With this report we encounter a new type of historical evidence, audio. We can actually listen to the Mercury Theatre Company’s radio broadcasts. We can read about Welles’ Macbeth staged in Harlem. We can look at posters, designs for costumes, the script, and other materials. But we cannot attend a performance. We can listen to War of the Worlds, however, or any of a number of other broadcasts. With Marion Anderson, we can not only listen to some of her performances, we can also listen to her recall episodes and incidents from her career.

How might we use the Mercury Theatre Company recordings to get some idea of what listening to the radio in the 1930s was like? Every evening families gathered around their radios. What did the listener have to do in order to listen, i.e., what demands on his/her imagination did the Mercury Theatre programs make? What sorts of programs did Welles and Company put on? What does this array of programs suggest about audience tastes?

Anderson’s successes show the “progress” Americans had achieved in creating a society in which people were judged on their ability. The limits she faced show the obstacles that remained. How might we use Marion Anderson’s career, and especially her performance at the Lincoln Memorial on Easter Sunday, 1939, to get some idea about race relations during the Roosevelt administration?

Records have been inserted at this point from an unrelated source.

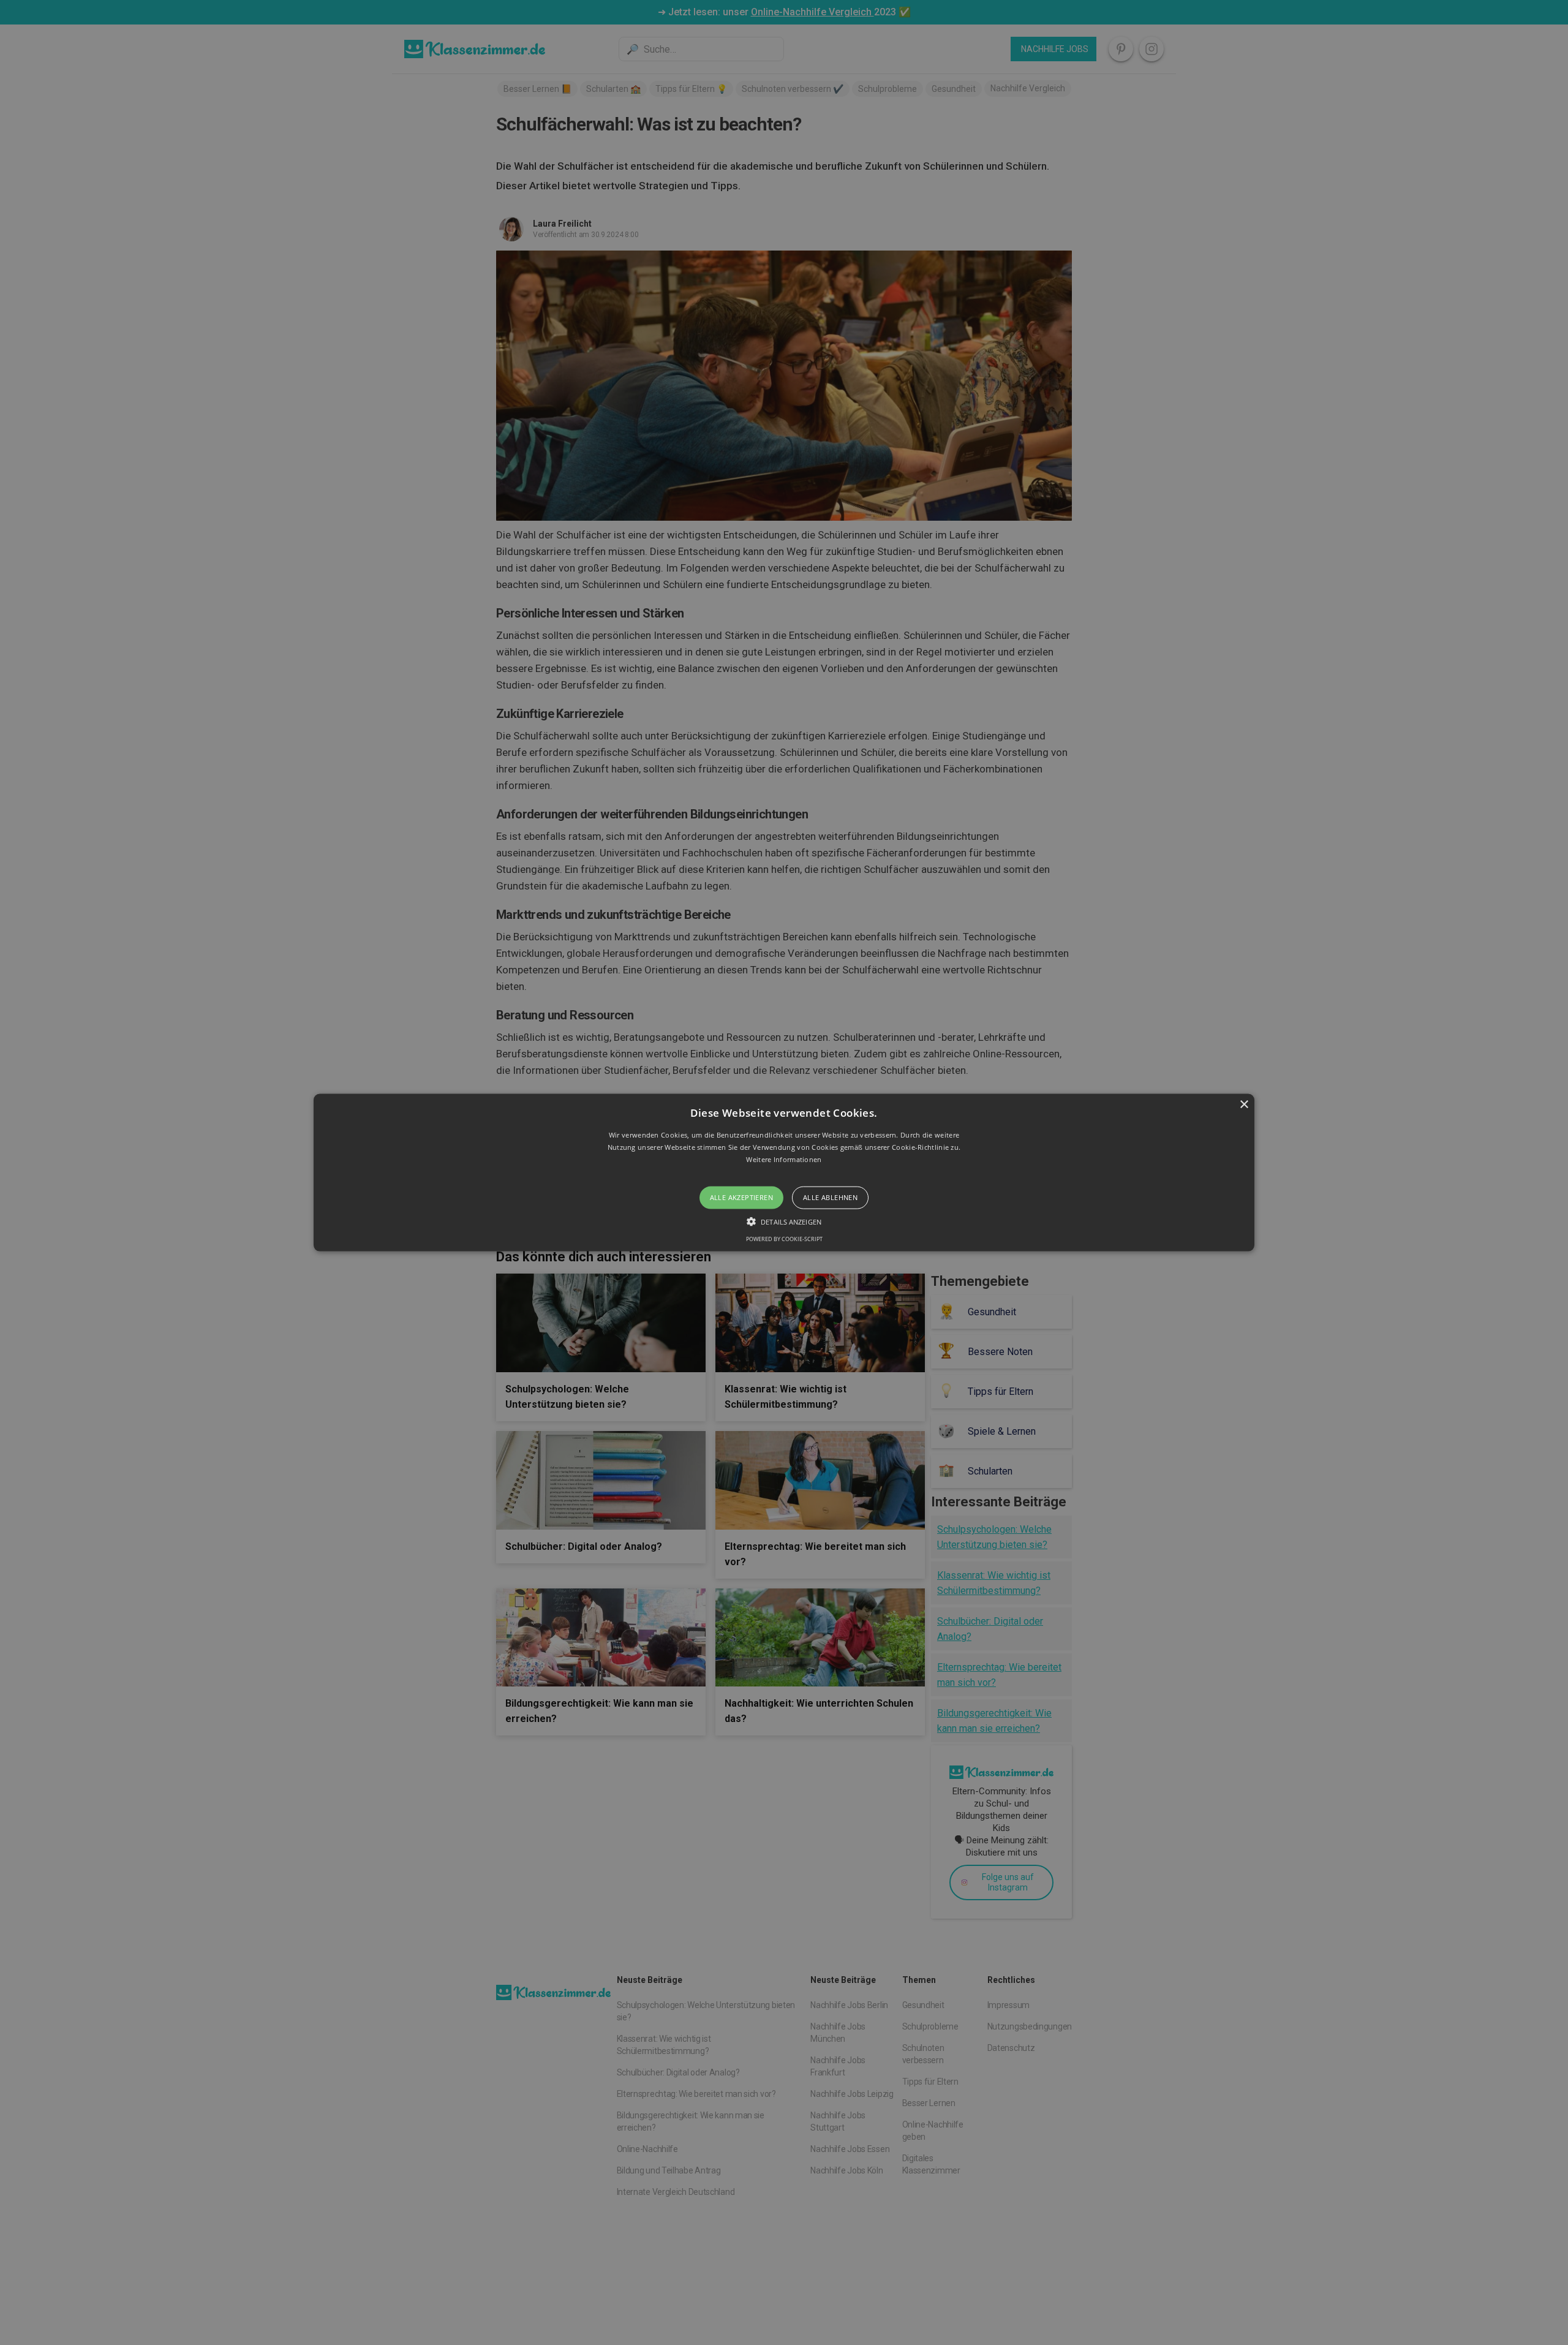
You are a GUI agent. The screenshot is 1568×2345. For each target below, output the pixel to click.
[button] (784, 1173)
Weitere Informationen (783, 1158)
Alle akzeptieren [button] (741, 1197)
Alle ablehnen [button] (830, 1197)
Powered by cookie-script (784, 1238)
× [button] (1243, 1104)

October 26: Review of Sullivan’s Travels due; you can view the movie at the Media Center at your convenience Tuesday, October 23; Wednesday, October 24, 8:00–2:00; Thursday, October 25. I will screen the tape in F113 at 3:20 on Wednesday. You should:

  • Choose three specific incidents in the film which deepened or complicated your understanding of Depression-Era America. Explain each.
  • Choose three specific pieces of evidence you have encountered this semester which deepened or complicated your understanding of the film. Explain each.